One U.K. study that came out last November looked at around 730 COVID-19 patients, and identified that out of the 208 patients who were referred for swallow assessment, 102 of them had been admitted to the ICU for mechanical ventilation support.

A study performed in Belgium that was published last month and only looked at 21 patients who had been on ventilators found that 90 per cent of them “presented impairment in their swallowing function.”

Skoretz is currently carrying out research in this field at UBC, focusing on “understanding the multiple systems involved in swallowing following the use of breathing tubes and ventilators after critical illness, including those with COVID-19.”

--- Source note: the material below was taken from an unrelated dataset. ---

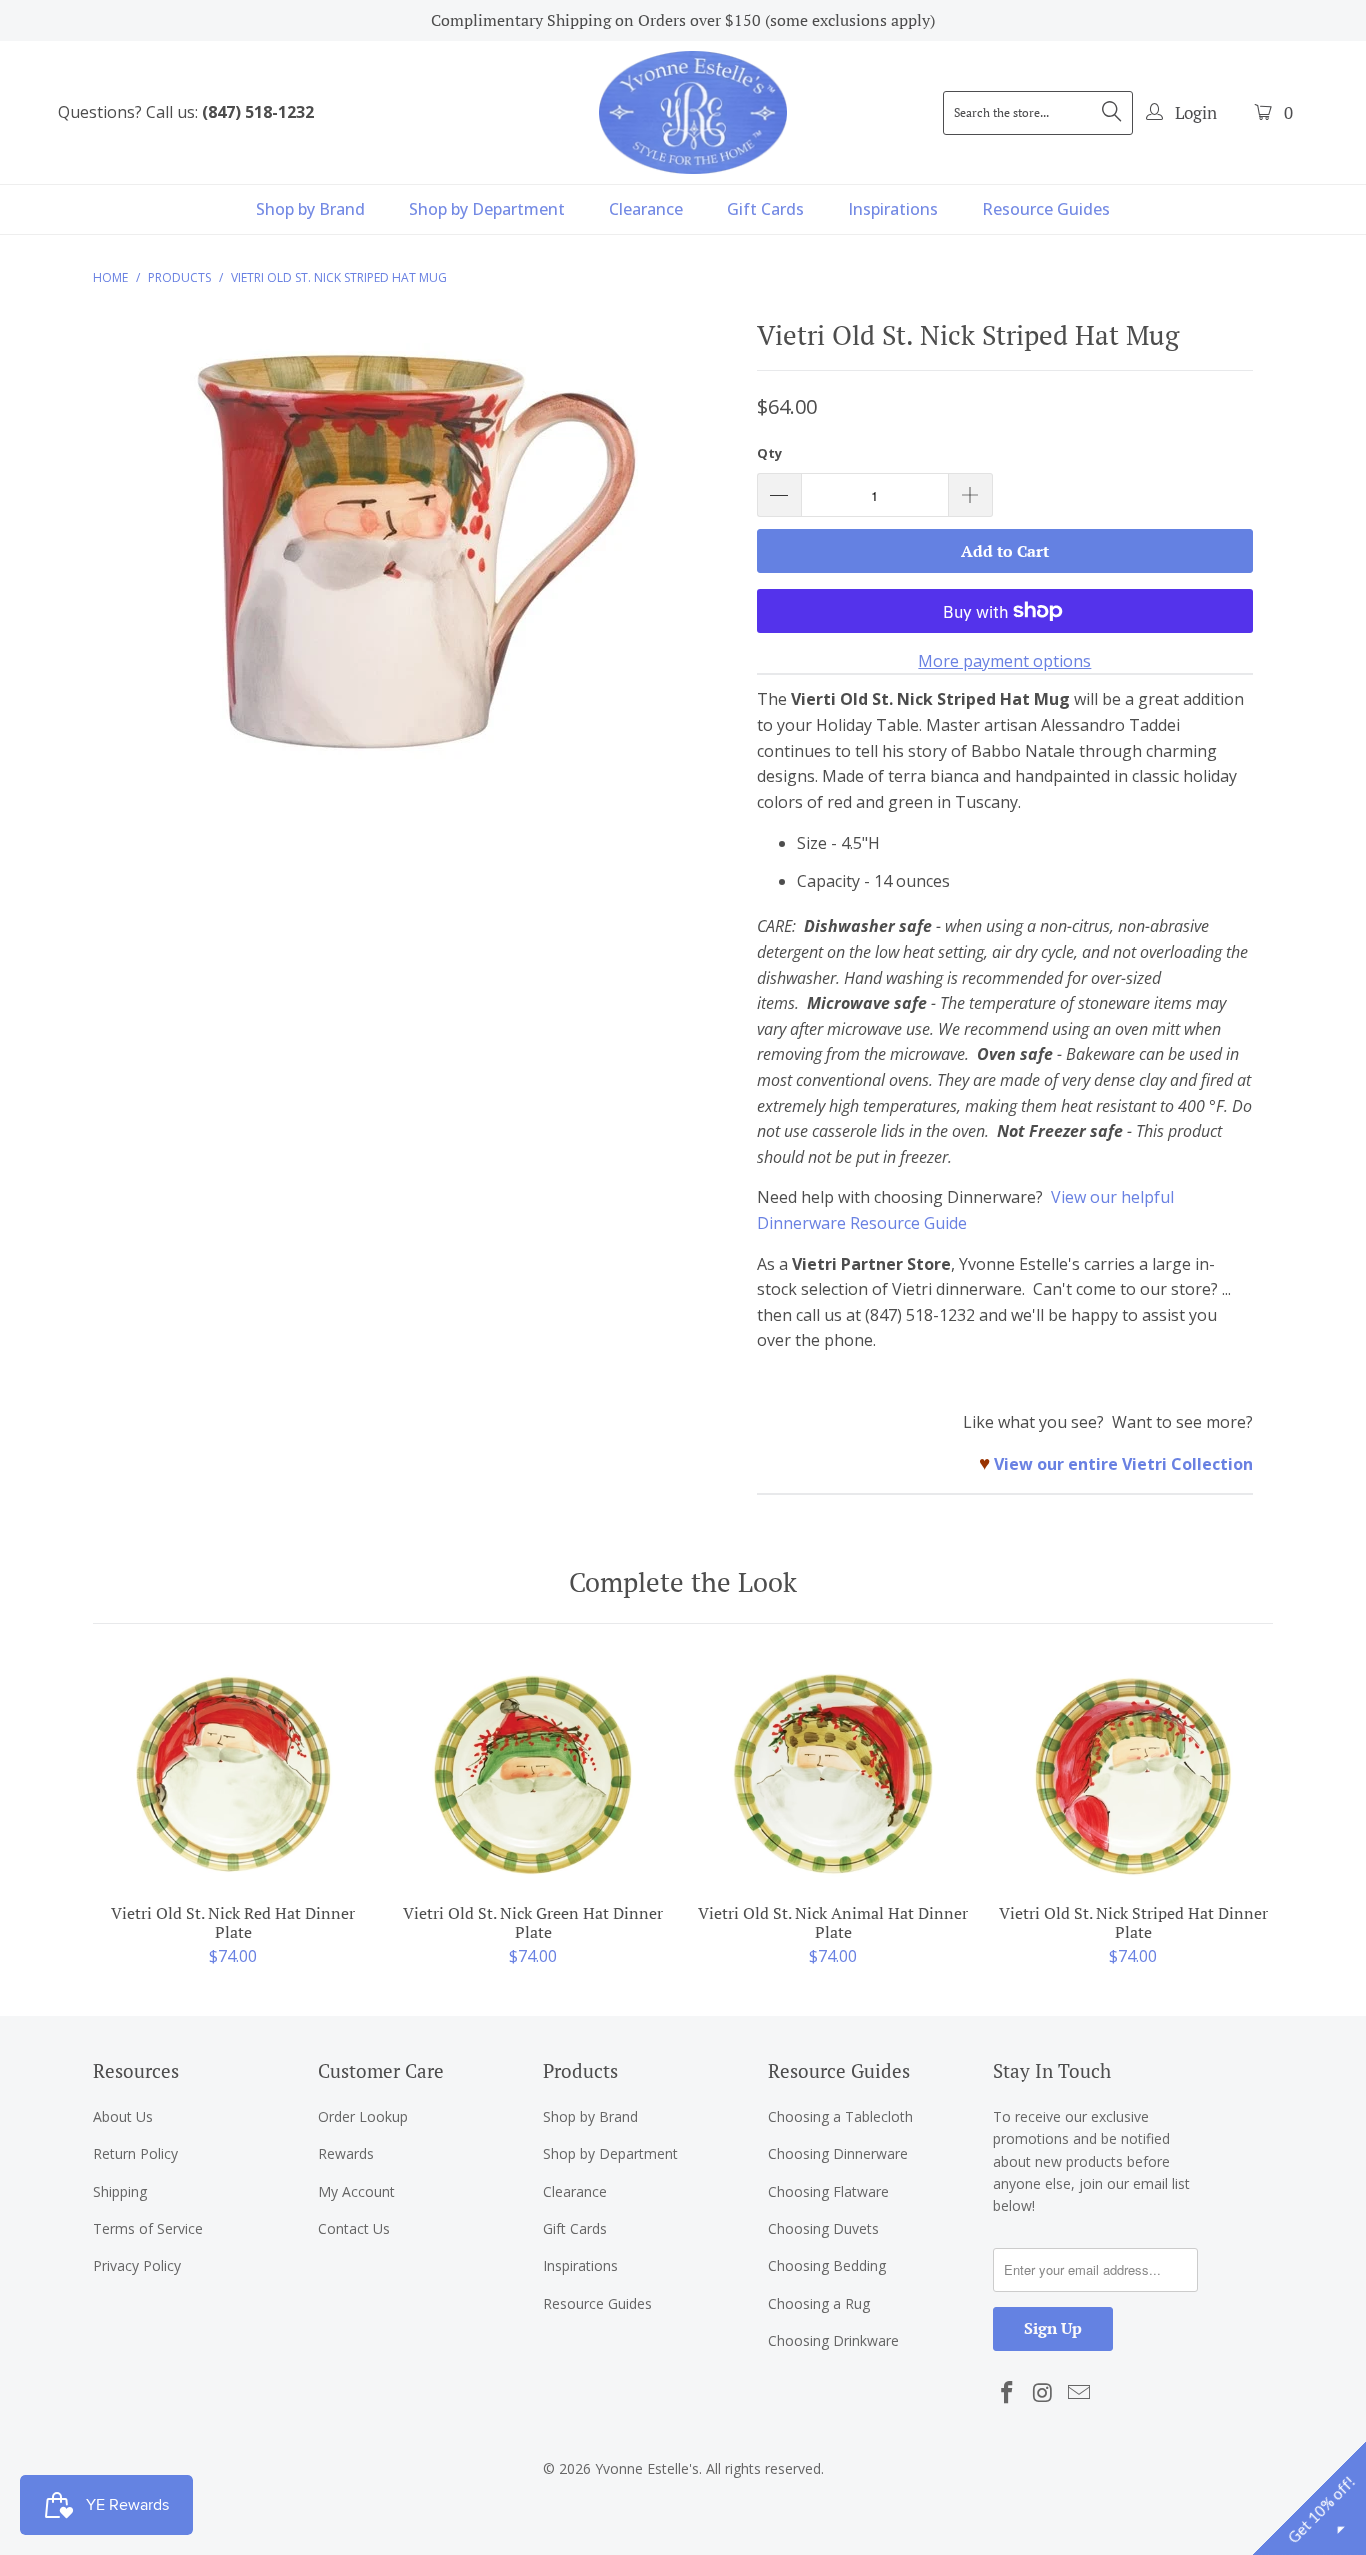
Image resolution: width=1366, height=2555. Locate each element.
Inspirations (893, 209)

She is aiming to shed more light on how best to rehabilitate patients, and said her team will be sharing their findings in the coming months.

“Relative to other illnesses, we are in the early days of understanding the effect of COVID-19 on the upper aerodigestive tract,” she said.

Relearning to speak or struggling with swallowing is part of the recovery process from COVID-19 that isn’t often talked about, but it affects many patients, according to SLPs.

“I think it’s surprising we don't hear more about post-extubation dysphagia given the prevalence,” Winer said.

"I think most people think SLPs [only] treat kids with speech and language disorders so this isn't an area of practice that has great visibility.”

She said that most people aren’t aware of this type of medical care — both swallowing and communication disorders in adults — until they or someone in their life needs this care.

But although their work during this pandemic has gone unseen by the general public, it’s still something Winer and other SLPs are proud of.

“Being able to help patients take their first sips of water, after potentially weeks of nothing to eat or drink by mouth, usually makes you a pretty welcome part of the care team,” Winer said.

“And [it is] pretty special to be able to contribute to an individual's care in that way.”